FreeRTOS + TCP/IP on Arm Cortexa53

Hello everybody.

Since I have a lot of problems to get the TCP IP stack running on the CortexA53, I wanted to ask if there is someone who also uses it and has managed to get the TCP IP stack running.

Used HW + SW:

  • Zynq UltraScale+
  • Cortex a53 64 bit compiler

Hope someone can help me

What have you tried? What problems have you encountered? Is the Ethernet MAC on the UltraScale different to that on the Zynq as there is a driver for the Zynq already?

Hello, Richard,

Thank you very much for your quick response.

What problems have you encountered?

  • The first problem I had was that an error occurred when creating the uncached memory area. I have fixed this with the following. Therefore I had to change the following:

the following change must be made to uncached_memory.c

the defined size of

“UNCACHED_MEMORY_SIZE”

must be changed from 1MB to 2MB, because the minimum block size in MMU is 2MB.

of: #define UNCACHED_MEMORY_SIZE 0x100000ul
on: #define UNCACHED_MEMORY_SIZE 0x200000ul

and as a further point the attribute must be changed.

from: Xil_SetTlbAttributes( ( uint32_t )pucStartOfMemory, 0x1c02);
to: Xil_SetTlbAttributes( ( ( uint32_t )pucStartOfMemory, 0x409UL );

Now I have the following problems:

When the following function calls come in "tasks.c

  • portYIELD_WITHIN_API();
  • taskYIELD_IF_USING_PREEMPTION();

it goes to the FreeRTOS_abort and remains there in a while loop.

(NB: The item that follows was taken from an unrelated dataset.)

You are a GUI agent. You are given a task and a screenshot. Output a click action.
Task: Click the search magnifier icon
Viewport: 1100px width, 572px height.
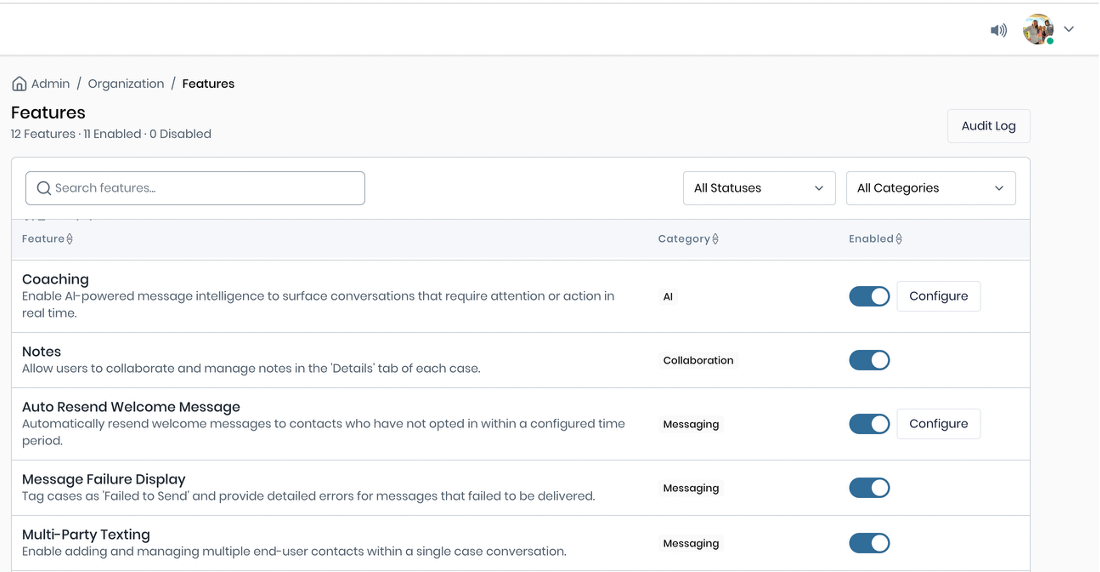point(43,188)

I have now compared the EMAC driver for the Ultrascale and the Zynq 7000.
There are the following differences:

in xemacps.c :
UltraScale+:

XEmacPs_WriteReg(InstancePtr->Config.BaseAddress, XEMACPS_TXSR_OFFSET, XEMACPS_SR_ALL_MASK);

ZYNQ 7000:

XEmacPs_WriteReg(InstancePtr->Config.BaseAddress, XEMACPS_TXSR_OFFSET, 0x0U);

in xemacps_hw.h:
UltraScale+:

#define XEMACPS_SR_ALL_MASK 0xFFFFFFFFU /**< Mask for full register */

ZYNQ 7000:

no definition of XEMACPS_SR_ALL_MASK 0xFFFFFFFFU

So I’d say there’s not much difference.

Hello Philipp,

the defined size of

“UNCACHED_MEMORY_SIZE”

must be changed from 1MB to 2MB, because the minimum block size in MMU is 2MB.
of: #define UNCACHED_MEMORY_SIZE 0x100000ul
on: #define UNCACHED_MEMORY_SIZE 0x200000ul

Thanks for this, we will change that with an #ifdef

and as a further point the attribute must be changed.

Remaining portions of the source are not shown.